Online Personal Finance Magazine
No beating about the bush.
The wealth management arm of Kotak Mahindra Bank misled a customer into investing in its India Growth Fund at a steep premium, based on bogus claims. Kotak officials remain impassive even as the investor struggles to find buyers
It seems that customers everywhere are paying a hefty price for their blind trust in companies with strong brand images. Citibank claims it had no inkling about the Rs400-crore fraud played out by one of its employees on unsuspecting clients. Now, a customer of Kotak Mahindra Bank has learnt a harsh lesson after reposing unquestioning faith in the brand he trusted so much.
In a shocking incident, a high net-worth client of Kotak Mahindra Bank was hustled into buying a dud product for a whopping sum of Rs2.27 crore, with the bank pocketing a cool profit of Rs1 crore in the process. The wealth management arm of the bank allegedly misled the investor into putting the money in its India Growth Fund, based on bogus claims regarding its worth and taking undue advantage of the brand name to influence the buyer.
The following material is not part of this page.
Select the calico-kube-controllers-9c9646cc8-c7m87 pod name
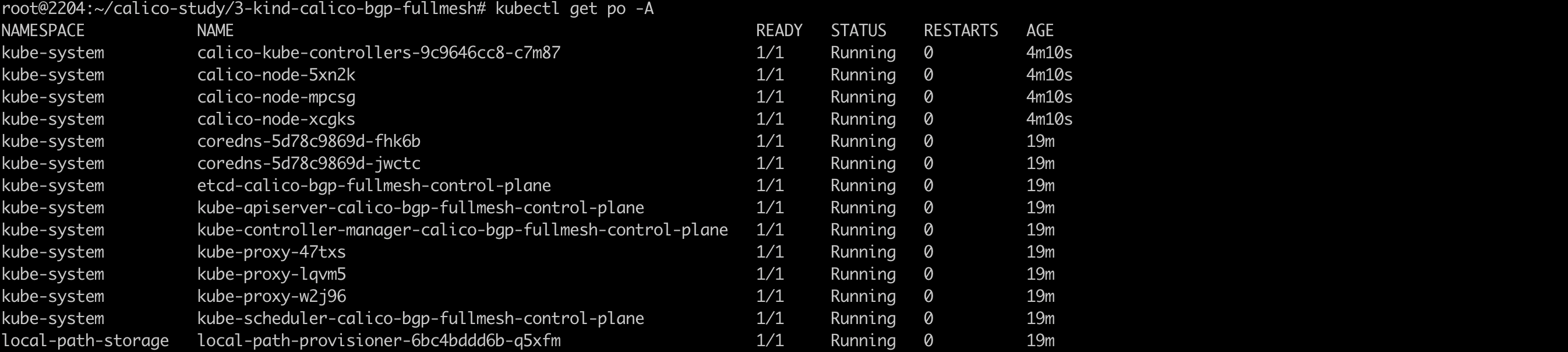Viewport: 1568px width, 352px height. click(378, 53)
The investor's repeated pleas to rectify the damage have fallen on deaf ears as Kotak officials refuse to budge.
The investor, Rajan Manchanda, had in June 2007, invested large amounts in two of Kotak's funds-Biotech fund and Realty fund. Mr Manchanda was given a detailed presentation for both these funds and he gave his acceptance to make the investments. Mr Manchanda also assisted Kotak in getting equivalent investments from his cousin for these two funds. Kotak zeroed in on him again to sell him another product-India Growth Fund.
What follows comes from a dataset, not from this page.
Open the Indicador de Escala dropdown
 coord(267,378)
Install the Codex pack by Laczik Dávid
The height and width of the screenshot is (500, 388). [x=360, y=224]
Mr Manchanda was allegedly misled into investing in the fund by making bogus claims about its worth. Claiming that the fund was being sold to him by another investor in a distress sale at an attractive discount, the Kotak official made a strong pitch in favour of the fund. Although the investor had some reservations, he was persuaded into buying it, saying there was a rush of investors wanting the product while it was available at a discount. Kotak collected Rs2.27 crore from Mr Manchanda, who was under the impression that he was getting the fund at a discount to its value of Rs2.5 crore.
"I told him I had already made huge commitments in the two funds and would like to avoid further commitment. He insisted that I trust him and would not regret as three to four companies were going public in the next 12 months and that would more than take care of the amounts payable for the two other funds. He wanted a commitment immediately or else I would lose out. Upon his assurances and insistence I agreed to invest," said Mr Manchanda, describing his situation.
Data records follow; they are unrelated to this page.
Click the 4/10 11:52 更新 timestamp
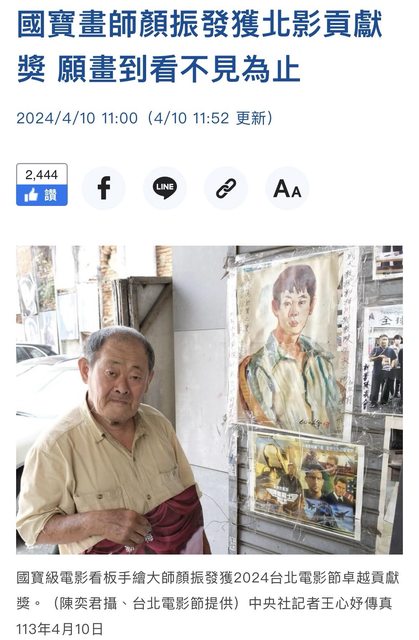The width and height of the screenshot is (419, 640). (211, 118)
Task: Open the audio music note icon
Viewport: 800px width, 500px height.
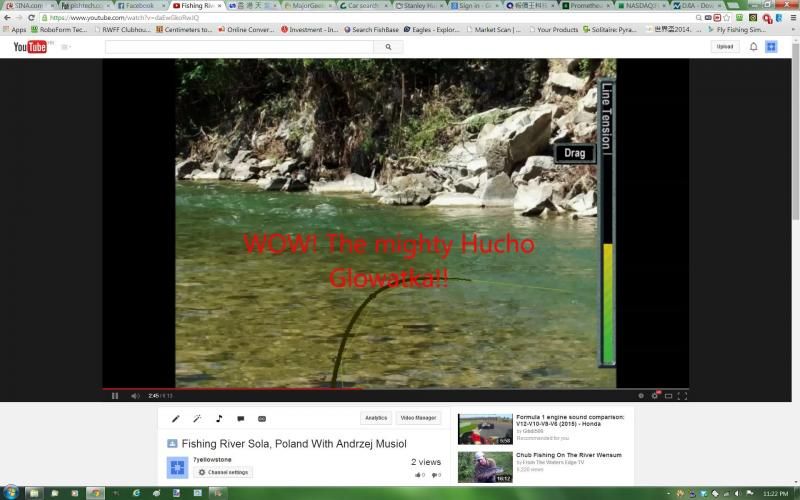Action: coord(219,419)
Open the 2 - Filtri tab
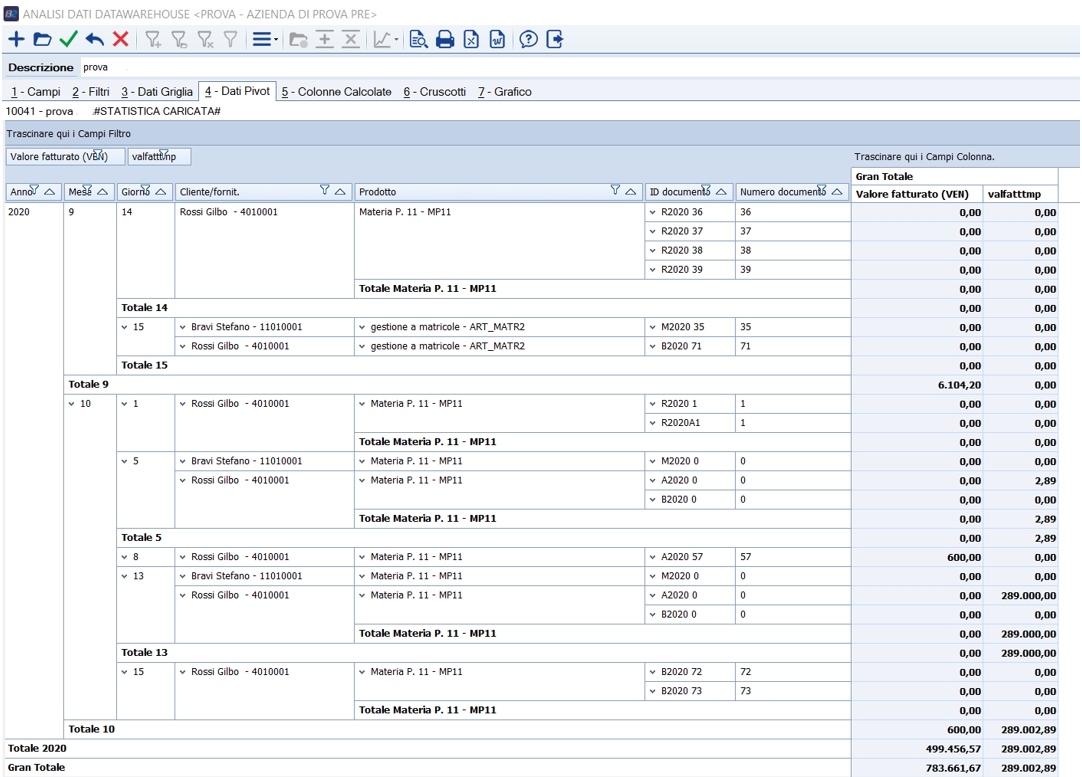This screenshot has width=1082, height=777. [90, 92]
Curiously, Mr Manchanda was asked to make out the cheque in favour of Kotak Mahindra Prime Ltd, the car financing division of Kotak, and not the seller of the fund. He was told that this was due to certain 'technicalities' involved in the transfer of the fund and that Kotak was not benefiting in any way but only facilitating the transfer. He was repeatedly told that the premium on the distress sale had been paid to the seller of the fund. Surprisingly, the investor was not issued any agreement letter, despite assurances to that effect. Neither was he given any valuation report. Mr Manchanda lost trust and requested the officials to sell all the three funds. Kotak officials, however, kept on assuring him that the funds would be sold and that he should bear with them as the markets were bad.
Sensing foul play, Mr Manchanda approached the Chennai-based seller of the fund in October 2009 and found that he had been taken for a ride all along. Apparently, the seller was paid only his contribution of Rs1.25 crore, minus Rs6 lakh collected by Kotak. Mr Manchanda realised that Kotak had betrayed the trust he had reposed in them and that Kotak had fraudulently dumped onto him a worthless investment at a steep premium. It is obvious that someone at Kotak has made off with a cool Rs1 crore in the process.
Mr Manchanda also tells us that the Realty fund was sold by Kotak on his behalf at Rs1.01 crore, against his investment of Rs1.47 crore. He had to bear a loss of Rs46 lakh on the investment. Apparently, the fund was valued at 1.2 times the investment but sold at a 35% discount to the actual investment. The Biotech fund, supposedly valued at twice the investment, cannot find a buyer, claim Kotak officials. The India Growth Fund is also failing to attract any buyers.
The investor now finds himself in a deep hole as his repeated attempts to get the attention of the top authorities at Kotak have taken him nowhere. Shockingly, every time he finds himself being redirected to the very people who sold him the fund in the first place!
Only recently did the investor get a reply from the wealth management arm on behalf of Uday Kotak, stating that he was not duped in any way. Even Moneylife's attempts to get answers have not yielded any response yet.
The investor has also lodged a complaint with the Securities and Exchange Board of India (SEBI), but has not made any progress here too.